I've wanted to try making stained glass cookies for years but never quite got around to it. I decided to finally give it a go this year and because I can't leave a recipe alone, I put my own spin on them - making chocolate shortbread with mint 'glass'.
It occurred to me that these colours lent themselves perfectly to penguins (something of a theme for me this year!) and so my chocolate mint stained glass penguin cookies were born!
I cooked the first batch for 12 minutes, but the mints started to caramelise so the penguin tummies came out a little yellow. They were still delicious, but I tried a slightly shorter baking time for the second batch and they came out much better, so do keep a sharp eye on them while baking if you want clear-tummied penguins!

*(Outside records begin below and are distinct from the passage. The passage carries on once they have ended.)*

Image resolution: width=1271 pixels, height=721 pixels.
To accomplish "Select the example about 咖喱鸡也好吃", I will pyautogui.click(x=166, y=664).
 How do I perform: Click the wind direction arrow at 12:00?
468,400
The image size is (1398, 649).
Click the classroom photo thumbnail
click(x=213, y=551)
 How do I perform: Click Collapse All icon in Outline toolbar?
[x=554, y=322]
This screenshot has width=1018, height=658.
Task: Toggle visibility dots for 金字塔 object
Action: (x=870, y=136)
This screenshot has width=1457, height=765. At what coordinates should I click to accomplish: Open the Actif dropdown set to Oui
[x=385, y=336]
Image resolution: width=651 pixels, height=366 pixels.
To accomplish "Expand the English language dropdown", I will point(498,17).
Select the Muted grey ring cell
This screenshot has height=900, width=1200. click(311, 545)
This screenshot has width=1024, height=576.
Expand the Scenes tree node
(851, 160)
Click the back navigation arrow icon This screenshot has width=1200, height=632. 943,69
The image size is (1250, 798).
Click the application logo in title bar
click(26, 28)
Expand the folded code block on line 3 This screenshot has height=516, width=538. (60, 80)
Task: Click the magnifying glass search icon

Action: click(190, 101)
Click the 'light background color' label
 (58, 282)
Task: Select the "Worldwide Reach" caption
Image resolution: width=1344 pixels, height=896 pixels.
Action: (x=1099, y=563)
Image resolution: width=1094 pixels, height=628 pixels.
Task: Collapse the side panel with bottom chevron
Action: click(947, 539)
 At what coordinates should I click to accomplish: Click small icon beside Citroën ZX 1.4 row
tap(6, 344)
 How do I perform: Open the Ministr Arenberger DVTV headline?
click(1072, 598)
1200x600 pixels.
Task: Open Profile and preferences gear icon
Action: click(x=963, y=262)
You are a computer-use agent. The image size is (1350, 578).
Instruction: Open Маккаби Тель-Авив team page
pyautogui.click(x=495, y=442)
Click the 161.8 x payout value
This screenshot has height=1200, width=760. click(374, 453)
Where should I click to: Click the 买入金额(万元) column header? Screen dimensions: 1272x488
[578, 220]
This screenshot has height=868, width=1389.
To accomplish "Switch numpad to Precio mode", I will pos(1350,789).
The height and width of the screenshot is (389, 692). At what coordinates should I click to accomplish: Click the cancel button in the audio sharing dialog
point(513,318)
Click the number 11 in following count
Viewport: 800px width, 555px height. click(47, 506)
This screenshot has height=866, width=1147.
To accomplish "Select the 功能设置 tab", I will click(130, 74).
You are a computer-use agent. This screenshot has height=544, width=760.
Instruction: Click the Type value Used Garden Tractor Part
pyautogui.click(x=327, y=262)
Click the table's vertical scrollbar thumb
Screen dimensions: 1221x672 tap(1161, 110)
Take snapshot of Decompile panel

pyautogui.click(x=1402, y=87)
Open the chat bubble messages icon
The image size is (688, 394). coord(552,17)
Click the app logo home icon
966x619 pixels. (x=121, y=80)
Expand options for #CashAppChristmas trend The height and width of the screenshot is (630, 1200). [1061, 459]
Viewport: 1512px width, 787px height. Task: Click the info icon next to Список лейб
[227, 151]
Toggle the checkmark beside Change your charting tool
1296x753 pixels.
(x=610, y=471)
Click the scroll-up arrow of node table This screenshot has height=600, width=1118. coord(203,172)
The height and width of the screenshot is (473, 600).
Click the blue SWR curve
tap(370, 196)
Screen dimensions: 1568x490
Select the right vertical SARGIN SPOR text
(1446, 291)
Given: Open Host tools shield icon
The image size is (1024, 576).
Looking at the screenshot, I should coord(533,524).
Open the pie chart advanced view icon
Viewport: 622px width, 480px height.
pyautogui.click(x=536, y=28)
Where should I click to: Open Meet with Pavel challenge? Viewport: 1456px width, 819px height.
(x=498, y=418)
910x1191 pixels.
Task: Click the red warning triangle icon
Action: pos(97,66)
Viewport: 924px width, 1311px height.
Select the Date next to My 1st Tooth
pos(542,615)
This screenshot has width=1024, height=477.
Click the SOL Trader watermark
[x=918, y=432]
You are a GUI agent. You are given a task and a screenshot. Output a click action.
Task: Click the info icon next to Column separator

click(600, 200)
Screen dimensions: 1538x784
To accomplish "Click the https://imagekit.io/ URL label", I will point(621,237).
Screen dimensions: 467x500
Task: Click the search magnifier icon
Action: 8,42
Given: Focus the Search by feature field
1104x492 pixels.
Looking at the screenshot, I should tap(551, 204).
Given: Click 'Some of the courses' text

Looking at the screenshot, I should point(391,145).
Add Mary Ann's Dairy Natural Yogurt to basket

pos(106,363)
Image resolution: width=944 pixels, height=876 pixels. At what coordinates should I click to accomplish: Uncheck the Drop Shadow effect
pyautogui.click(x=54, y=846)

Chocolate Mint Stained Glass Penguin Cookies
Ingredients:
- 125g unsalted butter
- 200g plain flour
- 25g cocoa powder
- pinch salt
- 60g soft brown sugar
- 2 tbs milk
- 20 glacier mints
To decorate:
- milk chocolate chips
- yellow and orange smarties
- edible candy eyes
Method:
Prepare the shortbread dough - cube the butter into a large mixing bowl, sift in the flour, cocoa powder and a pinch of salt and rub in with your fingertips until the mixture resembles breadcrumbs.
Beat in the sugar & milk, then pull the mixture together with your hands and knead briefly until you have a smooth dough.
Wrap the ball of dough in clingfilm and pop in the fridge to rest for 30 minutes.
While the dough is chilling, preheat the oven to 180°C/350°F/Gas Mark 4. Line 2 large baking trays with non-stick baking paper.
Unwrap the sweets, place in a strong freezer bag and bash with a rolling pin until well crushed. Slice the smarties in half for the penguin beaks.
Once the dough has chilled for 30 minutes, unwrap and turn out onto a well floured surface. Roll out to roughly the thickness a £1 coin.
Using a round cookie cutter, cut out circles of the dough and place them on the lined baking trays. Using a smaller round cutter, cut a circle from each one to form the penguins tummy and remove.
Fill the inner circles with the crushed mints. They should be filled to around the same height as the dough.
Bake the cookies for 10 minutes in the oven, until the mints are completely melted.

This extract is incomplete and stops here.